Medicare Advantage (Part C)

What Is Medicare Advantage?

Medicare Advantage is a type of health insurance plan offered by private companies that provides all the benefits of Original Medicare (Part A and Part B) and some additional benefits. Medicare Advantage, or Medicare Part C, is an alternative to traditional Medicare that allows beneficiaries to receive healthcare coverage from a private insurance company. These plans are required to cover at least the same benefits as Original Medicare, but many also offer additional services, such as wellness programs and gym memberships.

How Does Medicare Advantage Work?

Medicare Advantage allows beneficiaries to receive healthcare coverage from a private insurance company. These companies contract with the federal government to provide Medicare benefits to eligible individuals. When you enroll in a Medicare Advantage plan, the plan becomes your primary insurer and provides you with all of the benefits covered by Original Medicare (Part A and Part B). Medicare Advantage plans must offer at least the same benefits as Original Medicare, but many plans offer additional benefits. You may need to use providers within the plan’s network to receive care, and some plans may require referrals to see specialists. Medicare Advantage plans often have lower out-of-pocket costs than Original Medicare, but there may be additional costs, such as monthly premiums and copayments for services. It’s important to carefully review the plan’s details to understand how it works and what services are covered.

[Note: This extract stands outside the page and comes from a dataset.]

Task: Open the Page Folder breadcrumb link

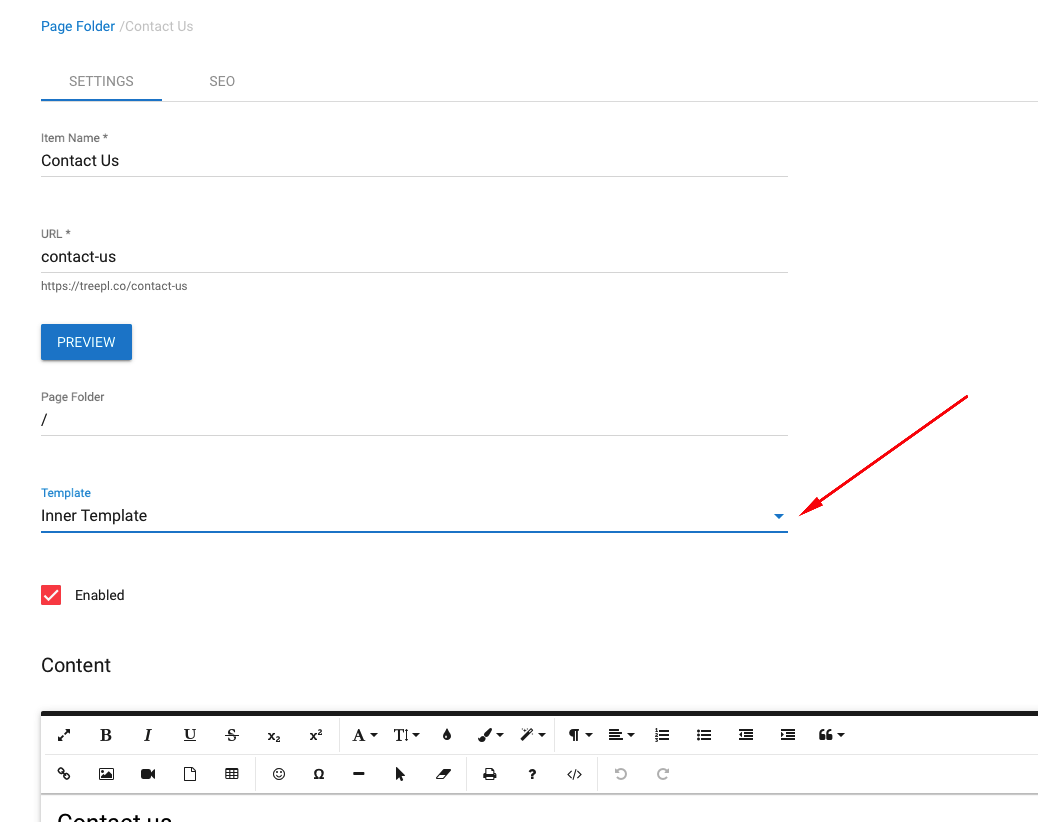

What Benefits Does Medicare Advantage Provide?

Medicare Advantage (also known as Medicare Part C) is an alternative to traditional Medicare, which is run by private insurance companies approved by Medicare. Some potential benefits of Medicare Advantage include:

Additional benefits

Medicare Advantage plans often include additional benefits not covered by traditional Medicare, such as vision, dental, and hearing coverage, as well as fitness programs, wellness programs, and transportation to medical appointments.

Lower out-of-pocket costs

Medicare Advantage plans may have lower out-of-pocket costs than traditional Medicare, particularly for services such as hospital stays and outpatient care.

Simplified healthcare

Medicare Advantage plans typically have a more coordinated approach to healthcare, with one provider as the point of contact for all medical needs. This can make it easier for patients to manage their healthcare and get their needed care.

Prescription drug coverage

Many Medicare Advantage plans include prescription drug coverage, which can help patients save money on their medications.

Flexibility

The Medicare Advantage program includes several types of plans, including Health Maintenance Organization (HMO), Preferred Provider Organization (PPO), Private Fee-for-Service (PFFS), and Medical Savings Account (MSA) plans. This allows patients to choose a plan that best meets their healthcare needs and preferences.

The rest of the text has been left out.